Saved entries:
* * * * *

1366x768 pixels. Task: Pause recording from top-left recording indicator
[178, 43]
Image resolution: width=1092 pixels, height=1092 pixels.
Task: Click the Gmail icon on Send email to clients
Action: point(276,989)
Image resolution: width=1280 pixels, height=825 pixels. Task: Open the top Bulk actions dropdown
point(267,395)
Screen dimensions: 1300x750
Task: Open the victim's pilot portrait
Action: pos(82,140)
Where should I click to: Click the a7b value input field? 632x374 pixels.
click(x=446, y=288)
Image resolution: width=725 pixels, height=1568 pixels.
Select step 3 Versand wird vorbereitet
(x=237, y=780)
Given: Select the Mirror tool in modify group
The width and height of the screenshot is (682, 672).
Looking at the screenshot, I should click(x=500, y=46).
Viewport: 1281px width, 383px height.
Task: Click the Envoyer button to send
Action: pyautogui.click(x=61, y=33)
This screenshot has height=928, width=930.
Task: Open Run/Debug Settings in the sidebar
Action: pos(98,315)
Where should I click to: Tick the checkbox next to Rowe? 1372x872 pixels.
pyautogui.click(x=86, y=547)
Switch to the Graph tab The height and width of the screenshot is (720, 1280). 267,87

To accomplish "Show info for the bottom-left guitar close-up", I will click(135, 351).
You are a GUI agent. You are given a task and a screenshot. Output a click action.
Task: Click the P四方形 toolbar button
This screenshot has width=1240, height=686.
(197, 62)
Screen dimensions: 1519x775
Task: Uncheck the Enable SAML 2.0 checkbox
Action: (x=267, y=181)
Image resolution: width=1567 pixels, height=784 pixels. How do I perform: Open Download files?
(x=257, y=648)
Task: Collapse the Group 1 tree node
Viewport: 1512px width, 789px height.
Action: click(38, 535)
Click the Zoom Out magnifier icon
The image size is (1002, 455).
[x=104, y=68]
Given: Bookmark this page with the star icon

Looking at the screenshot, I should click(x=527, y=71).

* * * * *

**EXERCISE**
Reproduce every entry above without a single alteration.

**ANSWER TO THE PROBLEM**
1366x768 pixels. Task: Pause recording from top-left recording indicator
[178, 43]
Image resolution: width=1092 pixels, height=1092 pixels.
Task: Click the Gmail icon on Send email to clients
Action: point(276,989)
Image resolution: width=1280 pixels, height=825 pixels. Task: Open the top Bulk actions dropdown
point(267,395)
Screen dimensions: 1300x750
Task: Open the victim's pilot portrait
Action: pos(82,140)
Where should I click to: Click the a7b value input field? 632x374 pixels.
click(x=446, y=288)
Image resolution: width=725 pixels, height=1568 pixels.
Select step 3 Versand wird vorbereitet
(x=237, y=780)
Given: Select the Mirror tool in modify group
The width and height of the screenshot is (682, 672).
Looking at the screenshot, I should click(x=500, y=46).
Viewport: 1281px width, 383px height.
Task: Click the Envoyer button to send
Action: pyautogui.click(x=61, y=33)
This screenshot has height=928, width=930.
Task: Open Run/Debug Settings in the sidebar
Action: pos(98,315)
Where should I click to: Tick the checkbox next to Rowe? 1372x872 pixels.
pyautogui.click(x=86, y=547)
Switch to the Graph tab The height and width of the screenshot is (720, 1280). 267,87

To accomplish "Show info for the bottom-left guitar close-up", I will click(135, 351).
You are a GUI agent. You are given a task and a screenshot. Output a click action.
Task: Click the P四方形 toolbar button
This screenshot has width=1240, height=686.
(197, 62)
Screen dimensions: 1519x775
Task: Uncheck the Enable SAML 2.0 checkbox
Action: (x=267, y=181)
Image resolution: width=1567 pixels, height=784 pixels. How do I perform: Open Download files?
(x=257, y=648)
Task: Collapse the Group 1 tree node
Viewport: 1512px width, 789px height.
Action: click(38, 535)
Click the Zoom Out magnifier icon
The image size is (1002, 455).
[x=104, y=68]
Given: Bookmark this page with the star icon

Looking at the screenshot, I should click(x=527, y=71).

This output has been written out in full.